PAR1-designed pepducins have been the most studied to date in terms of their functional effects on cardiovascular parameters such as platelet aggregation. In fact, the most successful example of a pepducin being used translationally is PZ-128 (P1pal-7), which the Kuliopulos group has taken from in vitro studies to clinical trials. After initial identification as a PAR1 antagonist7, PZ-128 was shown to decrease PAR1-mediated platelet aggregation and arterial thrombosis under high flow conditions in platelet PAR1-expressing rodents (guinea pigs) and non-human primates (baboons)37. In comparison to the small molecule PAR1 extracellular ligand binding antagonist RWJ-56110, PZ-128 produced a stronger rightward (inhibitory) shift in the thrombin activation curve in human platelets and, in contrast to the direct thrombin inhibitor bivalirudin, PZ-128 had no effect on activated clotting time of human blood samples. Importantly, PZ-128 did not adversely impact hemostatic parameters such as bleeding time or platelet count, and platelet function was recovered within 24 hours of infusion, suggesting that pepducin-mediated PAR1 inhibition provides a safe manner to rapidly and reversibly inhibit platelet activity. A subsequent study in human subjects verified that short-term continuous infusion of PZ-128 was well-tolerated in patients with coronary artery disease, acting to reduce PAR1-mediated platelet aggregation in a dose-dependent manner with no significant hemostatic effects18. Recently, a randomized placebo-controlled Phase 2 study (Thrombin Receptor Inhibitory Pepducin in Percutaneous Coronary Intervention, TRIP-PCI) was performed to assess the safety and efficacy of PZ-128 infusion, in addition to standard antiplatelet therapy, in patients undergoing percutaneous coronary intervention24. While the overall incidence of major adverse coronary events were not different between the PZ-128 and placebo groups, sub-group analysis showed that patients with elevated baseline cardiac troponin I did have a significant relative risk reduction with PZ-128 at 30 days post-intervention. Overall, these studies suggest that infusion of the PAR1 antagonist pepducin PZ-128 prior to cardiac catheterization may be able to reduce post-procedure thrombotic events and improve long-term patient outcomes.
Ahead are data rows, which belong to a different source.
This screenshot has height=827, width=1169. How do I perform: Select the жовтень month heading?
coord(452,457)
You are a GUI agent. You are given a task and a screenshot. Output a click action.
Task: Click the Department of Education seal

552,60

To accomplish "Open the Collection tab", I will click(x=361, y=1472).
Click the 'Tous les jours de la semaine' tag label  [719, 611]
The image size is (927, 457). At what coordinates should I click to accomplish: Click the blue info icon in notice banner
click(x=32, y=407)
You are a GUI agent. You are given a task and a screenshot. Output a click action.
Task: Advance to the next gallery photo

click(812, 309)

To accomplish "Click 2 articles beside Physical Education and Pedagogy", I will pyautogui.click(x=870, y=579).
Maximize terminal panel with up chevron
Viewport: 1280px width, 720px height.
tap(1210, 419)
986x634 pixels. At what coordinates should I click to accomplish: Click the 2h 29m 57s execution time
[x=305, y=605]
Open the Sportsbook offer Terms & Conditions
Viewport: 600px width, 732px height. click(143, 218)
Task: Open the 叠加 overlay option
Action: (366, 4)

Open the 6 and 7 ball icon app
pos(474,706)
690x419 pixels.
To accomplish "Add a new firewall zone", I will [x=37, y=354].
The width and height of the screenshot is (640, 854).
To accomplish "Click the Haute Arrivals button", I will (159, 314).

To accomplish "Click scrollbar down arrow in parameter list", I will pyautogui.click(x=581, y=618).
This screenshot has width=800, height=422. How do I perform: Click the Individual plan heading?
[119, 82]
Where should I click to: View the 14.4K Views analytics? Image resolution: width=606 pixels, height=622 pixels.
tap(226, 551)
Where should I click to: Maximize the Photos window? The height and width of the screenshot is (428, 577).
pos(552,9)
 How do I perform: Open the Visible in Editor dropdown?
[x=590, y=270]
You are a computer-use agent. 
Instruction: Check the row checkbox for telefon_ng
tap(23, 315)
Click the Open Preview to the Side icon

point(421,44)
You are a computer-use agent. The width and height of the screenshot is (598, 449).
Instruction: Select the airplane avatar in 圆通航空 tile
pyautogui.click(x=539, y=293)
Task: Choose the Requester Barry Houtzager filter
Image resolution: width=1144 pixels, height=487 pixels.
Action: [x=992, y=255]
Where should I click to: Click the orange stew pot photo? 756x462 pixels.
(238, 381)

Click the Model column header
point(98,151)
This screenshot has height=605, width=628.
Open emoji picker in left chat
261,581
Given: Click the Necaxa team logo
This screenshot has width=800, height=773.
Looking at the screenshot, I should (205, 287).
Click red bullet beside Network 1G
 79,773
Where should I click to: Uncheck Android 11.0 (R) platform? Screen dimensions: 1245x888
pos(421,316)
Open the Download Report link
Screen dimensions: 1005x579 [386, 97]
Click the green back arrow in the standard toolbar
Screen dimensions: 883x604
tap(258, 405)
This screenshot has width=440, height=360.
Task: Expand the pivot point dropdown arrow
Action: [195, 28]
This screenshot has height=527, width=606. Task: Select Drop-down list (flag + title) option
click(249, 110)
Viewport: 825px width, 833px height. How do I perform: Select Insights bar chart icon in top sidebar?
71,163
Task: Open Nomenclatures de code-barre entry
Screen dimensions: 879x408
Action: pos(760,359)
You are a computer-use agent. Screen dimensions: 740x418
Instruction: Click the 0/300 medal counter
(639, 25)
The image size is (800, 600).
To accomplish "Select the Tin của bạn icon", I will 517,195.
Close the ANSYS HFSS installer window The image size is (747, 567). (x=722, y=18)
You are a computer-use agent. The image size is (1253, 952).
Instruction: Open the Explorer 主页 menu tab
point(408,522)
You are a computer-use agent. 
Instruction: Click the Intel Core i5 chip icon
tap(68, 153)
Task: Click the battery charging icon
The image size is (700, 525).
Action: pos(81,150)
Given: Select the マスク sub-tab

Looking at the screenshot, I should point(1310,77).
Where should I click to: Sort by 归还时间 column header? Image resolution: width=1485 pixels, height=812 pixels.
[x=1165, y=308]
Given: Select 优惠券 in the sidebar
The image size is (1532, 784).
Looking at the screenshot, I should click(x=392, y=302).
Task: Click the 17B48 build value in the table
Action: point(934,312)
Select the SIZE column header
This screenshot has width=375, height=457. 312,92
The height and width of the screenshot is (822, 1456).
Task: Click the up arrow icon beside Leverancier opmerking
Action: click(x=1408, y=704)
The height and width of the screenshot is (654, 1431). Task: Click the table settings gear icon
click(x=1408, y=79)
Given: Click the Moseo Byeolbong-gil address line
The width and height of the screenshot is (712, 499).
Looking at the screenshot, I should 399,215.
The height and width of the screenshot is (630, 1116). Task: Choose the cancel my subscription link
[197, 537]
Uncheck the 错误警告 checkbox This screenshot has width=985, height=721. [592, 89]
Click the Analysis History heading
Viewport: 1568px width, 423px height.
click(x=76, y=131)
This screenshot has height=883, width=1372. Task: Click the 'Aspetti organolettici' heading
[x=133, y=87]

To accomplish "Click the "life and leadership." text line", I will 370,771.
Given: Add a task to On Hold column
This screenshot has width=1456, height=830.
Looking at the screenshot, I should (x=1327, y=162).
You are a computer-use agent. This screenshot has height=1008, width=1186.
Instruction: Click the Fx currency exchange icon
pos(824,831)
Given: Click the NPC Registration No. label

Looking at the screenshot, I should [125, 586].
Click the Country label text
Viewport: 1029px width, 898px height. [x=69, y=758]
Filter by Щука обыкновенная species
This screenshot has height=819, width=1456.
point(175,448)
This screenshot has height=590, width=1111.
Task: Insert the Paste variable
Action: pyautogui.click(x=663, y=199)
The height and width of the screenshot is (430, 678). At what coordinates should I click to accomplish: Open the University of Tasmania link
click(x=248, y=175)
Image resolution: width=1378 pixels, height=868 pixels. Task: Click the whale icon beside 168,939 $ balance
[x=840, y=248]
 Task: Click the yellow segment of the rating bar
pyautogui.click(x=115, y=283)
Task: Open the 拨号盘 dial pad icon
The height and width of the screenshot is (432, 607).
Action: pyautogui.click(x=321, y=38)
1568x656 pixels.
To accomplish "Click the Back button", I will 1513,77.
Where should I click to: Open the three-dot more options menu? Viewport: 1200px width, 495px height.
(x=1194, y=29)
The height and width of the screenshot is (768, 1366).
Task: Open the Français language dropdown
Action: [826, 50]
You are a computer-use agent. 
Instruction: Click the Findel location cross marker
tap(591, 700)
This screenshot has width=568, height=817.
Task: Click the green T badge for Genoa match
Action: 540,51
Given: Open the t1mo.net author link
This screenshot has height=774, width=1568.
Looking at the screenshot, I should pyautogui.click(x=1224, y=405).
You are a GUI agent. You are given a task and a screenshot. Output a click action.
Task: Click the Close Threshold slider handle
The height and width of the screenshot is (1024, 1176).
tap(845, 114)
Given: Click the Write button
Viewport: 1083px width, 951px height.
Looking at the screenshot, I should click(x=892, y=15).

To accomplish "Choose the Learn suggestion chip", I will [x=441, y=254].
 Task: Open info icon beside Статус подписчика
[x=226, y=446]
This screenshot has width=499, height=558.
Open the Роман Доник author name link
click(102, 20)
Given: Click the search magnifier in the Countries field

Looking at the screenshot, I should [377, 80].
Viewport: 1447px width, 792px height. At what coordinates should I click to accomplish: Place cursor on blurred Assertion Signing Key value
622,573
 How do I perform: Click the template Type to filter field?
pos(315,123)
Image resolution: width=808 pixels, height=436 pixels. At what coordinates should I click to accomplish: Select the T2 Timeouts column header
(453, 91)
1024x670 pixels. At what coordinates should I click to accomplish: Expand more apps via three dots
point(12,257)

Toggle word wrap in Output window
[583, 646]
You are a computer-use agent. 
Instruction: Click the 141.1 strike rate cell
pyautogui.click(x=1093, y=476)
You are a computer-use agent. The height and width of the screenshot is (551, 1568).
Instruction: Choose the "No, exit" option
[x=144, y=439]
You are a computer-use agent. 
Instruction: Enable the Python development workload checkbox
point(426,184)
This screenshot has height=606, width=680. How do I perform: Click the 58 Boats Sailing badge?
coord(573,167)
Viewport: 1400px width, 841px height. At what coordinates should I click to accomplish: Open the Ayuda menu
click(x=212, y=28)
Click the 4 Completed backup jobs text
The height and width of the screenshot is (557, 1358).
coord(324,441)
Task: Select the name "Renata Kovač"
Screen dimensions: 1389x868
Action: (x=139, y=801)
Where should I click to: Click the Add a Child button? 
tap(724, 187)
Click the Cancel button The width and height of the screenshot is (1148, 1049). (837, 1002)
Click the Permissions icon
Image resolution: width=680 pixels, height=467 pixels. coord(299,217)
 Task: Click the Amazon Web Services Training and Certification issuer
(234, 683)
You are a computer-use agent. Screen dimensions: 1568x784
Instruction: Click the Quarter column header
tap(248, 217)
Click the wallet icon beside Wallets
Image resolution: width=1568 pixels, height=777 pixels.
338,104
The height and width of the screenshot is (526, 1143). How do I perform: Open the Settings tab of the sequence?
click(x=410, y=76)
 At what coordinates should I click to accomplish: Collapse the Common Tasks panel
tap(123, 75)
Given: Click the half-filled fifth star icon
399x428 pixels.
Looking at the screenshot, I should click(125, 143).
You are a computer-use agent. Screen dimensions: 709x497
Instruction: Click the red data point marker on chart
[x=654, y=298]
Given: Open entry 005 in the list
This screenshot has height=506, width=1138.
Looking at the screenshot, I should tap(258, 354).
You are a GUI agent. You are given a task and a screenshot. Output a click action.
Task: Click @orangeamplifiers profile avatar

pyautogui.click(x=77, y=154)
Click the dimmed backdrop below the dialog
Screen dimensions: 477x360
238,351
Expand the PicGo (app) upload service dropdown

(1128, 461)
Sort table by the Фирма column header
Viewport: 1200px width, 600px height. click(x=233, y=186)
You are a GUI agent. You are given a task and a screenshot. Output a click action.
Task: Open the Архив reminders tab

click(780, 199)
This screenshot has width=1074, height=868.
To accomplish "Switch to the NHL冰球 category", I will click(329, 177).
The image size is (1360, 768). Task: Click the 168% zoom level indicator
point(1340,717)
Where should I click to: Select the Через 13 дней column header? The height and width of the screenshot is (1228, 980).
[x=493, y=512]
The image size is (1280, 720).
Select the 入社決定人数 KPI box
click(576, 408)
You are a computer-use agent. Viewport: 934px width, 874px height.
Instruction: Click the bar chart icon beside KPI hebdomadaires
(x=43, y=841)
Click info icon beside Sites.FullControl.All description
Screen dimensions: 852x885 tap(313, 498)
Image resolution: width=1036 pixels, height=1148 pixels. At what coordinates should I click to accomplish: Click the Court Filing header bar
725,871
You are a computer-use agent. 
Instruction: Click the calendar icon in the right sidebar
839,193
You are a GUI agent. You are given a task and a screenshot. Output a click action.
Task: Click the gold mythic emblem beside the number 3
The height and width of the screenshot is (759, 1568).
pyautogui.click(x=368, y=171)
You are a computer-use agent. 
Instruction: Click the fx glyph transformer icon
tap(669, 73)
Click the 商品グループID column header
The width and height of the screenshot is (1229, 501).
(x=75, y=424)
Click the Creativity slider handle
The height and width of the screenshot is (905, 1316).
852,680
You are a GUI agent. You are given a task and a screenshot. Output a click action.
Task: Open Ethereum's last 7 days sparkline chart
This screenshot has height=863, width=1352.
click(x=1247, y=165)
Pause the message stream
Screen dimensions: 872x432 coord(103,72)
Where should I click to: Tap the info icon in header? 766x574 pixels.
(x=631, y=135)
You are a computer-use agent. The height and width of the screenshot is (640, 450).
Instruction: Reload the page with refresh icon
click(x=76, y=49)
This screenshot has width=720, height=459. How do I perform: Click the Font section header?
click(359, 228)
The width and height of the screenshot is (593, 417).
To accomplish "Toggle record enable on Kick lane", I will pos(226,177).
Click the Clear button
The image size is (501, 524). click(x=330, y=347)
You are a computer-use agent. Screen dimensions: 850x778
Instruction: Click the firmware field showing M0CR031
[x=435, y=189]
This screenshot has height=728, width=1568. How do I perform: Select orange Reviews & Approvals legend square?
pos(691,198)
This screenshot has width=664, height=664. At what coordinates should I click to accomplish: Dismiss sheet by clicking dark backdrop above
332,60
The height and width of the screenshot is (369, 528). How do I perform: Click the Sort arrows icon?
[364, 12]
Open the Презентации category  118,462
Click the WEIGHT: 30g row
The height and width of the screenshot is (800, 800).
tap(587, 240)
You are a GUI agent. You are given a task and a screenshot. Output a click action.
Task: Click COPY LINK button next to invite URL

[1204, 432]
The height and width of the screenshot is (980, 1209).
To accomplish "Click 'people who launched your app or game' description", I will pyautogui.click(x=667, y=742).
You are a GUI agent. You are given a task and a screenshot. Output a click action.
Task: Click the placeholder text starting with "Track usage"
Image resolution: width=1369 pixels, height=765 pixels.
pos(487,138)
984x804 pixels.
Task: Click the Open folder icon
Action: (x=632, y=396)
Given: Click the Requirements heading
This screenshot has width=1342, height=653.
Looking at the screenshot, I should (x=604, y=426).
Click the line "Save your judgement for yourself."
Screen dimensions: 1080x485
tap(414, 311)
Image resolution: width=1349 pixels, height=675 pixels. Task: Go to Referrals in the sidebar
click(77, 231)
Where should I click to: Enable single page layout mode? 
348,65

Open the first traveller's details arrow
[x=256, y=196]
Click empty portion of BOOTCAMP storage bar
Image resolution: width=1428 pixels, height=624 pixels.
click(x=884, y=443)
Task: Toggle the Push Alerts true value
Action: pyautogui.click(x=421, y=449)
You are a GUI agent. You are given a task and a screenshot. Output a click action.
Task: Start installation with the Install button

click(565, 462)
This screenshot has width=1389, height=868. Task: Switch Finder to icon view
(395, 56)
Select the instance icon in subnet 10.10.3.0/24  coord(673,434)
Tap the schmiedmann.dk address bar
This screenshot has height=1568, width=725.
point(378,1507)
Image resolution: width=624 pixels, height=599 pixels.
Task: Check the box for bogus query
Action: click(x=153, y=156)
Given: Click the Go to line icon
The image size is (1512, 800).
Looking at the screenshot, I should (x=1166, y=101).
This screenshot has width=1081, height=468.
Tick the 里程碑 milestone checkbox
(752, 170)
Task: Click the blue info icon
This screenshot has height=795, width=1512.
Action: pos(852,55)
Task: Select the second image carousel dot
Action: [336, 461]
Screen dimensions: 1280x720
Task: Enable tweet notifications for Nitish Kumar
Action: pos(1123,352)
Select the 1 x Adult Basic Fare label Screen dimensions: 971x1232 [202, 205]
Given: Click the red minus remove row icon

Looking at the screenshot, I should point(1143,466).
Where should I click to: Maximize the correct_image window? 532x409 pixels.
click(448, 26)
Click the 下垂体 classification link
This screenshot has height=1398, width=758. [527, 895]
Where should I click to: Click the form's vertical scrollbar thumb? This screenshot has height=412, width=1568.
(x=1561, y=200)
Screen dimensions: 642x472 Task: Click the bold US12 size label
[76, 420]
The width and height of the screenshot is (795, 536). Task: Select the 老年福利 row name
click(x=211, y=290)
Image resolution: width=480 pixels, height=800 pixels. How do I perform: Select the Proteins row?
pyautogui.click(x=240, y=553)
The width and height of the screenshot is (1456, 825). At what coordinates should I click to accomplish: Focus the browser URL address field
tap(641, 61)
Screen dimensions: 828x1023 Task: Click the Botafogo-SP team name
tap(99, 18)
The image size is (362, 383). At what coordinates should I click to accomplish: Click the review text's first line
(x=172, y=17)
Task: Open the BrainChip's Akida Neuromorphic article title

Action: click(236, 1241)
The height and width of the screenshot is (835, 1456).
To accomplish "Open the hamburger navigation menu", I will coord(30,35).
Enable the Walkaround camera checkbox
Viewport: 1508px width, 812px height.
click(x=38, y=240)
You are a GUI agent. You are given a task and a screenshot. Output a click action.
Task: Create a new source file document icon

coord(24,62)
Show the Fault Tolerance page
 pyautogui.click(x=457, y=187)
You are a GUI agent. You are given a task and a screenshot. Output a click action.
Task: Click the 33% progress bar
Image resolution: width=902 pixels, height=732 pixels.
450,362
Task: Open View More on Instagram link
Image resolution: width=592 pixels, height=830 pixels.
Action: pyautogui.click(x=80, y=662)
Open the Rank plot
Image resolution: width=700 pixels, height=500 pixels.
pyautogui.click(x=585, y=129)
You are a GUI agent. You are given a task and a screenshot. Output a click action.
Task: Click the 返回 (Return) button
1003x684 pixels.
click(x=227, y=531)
Beyond platelet aggregation, PAR-based pepducins have increasingly been explored for their impact on numerous cell types and disease states in which PARs contribute. For instance, pepducin antagonists of both PAR1 and PAR2 have been shown to inhibit survival signaling, migration or metastasis in several cancer cell types, including ovarian, breast and lung25, 3840. Notably, long-term in vivo administration of PAR1 antagonist pepducins was not associated with increased immunogenicity or antibody production against the pepducins themselves40. Although not directly tested in the context of cardiac disease models, PAR-based pepducins have also been demonstrated to impact processes including neutrophil activity and inflammation35, 4143 and fibrosis4446, which are particularly relevant to the response to ischemic cardiac injury and long-term development of heart failure, respectively. Additionally, PAR-based pepducins have been shown to impact parameters of blood vessel regulation normally, in response to injury or during development of disease, including regulation of vascular relaxation47, neointimal hyperplasia48 and atherosclerosis49. Thus, PAR-based pepducins, particularly those with antagonist properties, have tremendous potential for use in numerous cardiovascular pathophysiologic states.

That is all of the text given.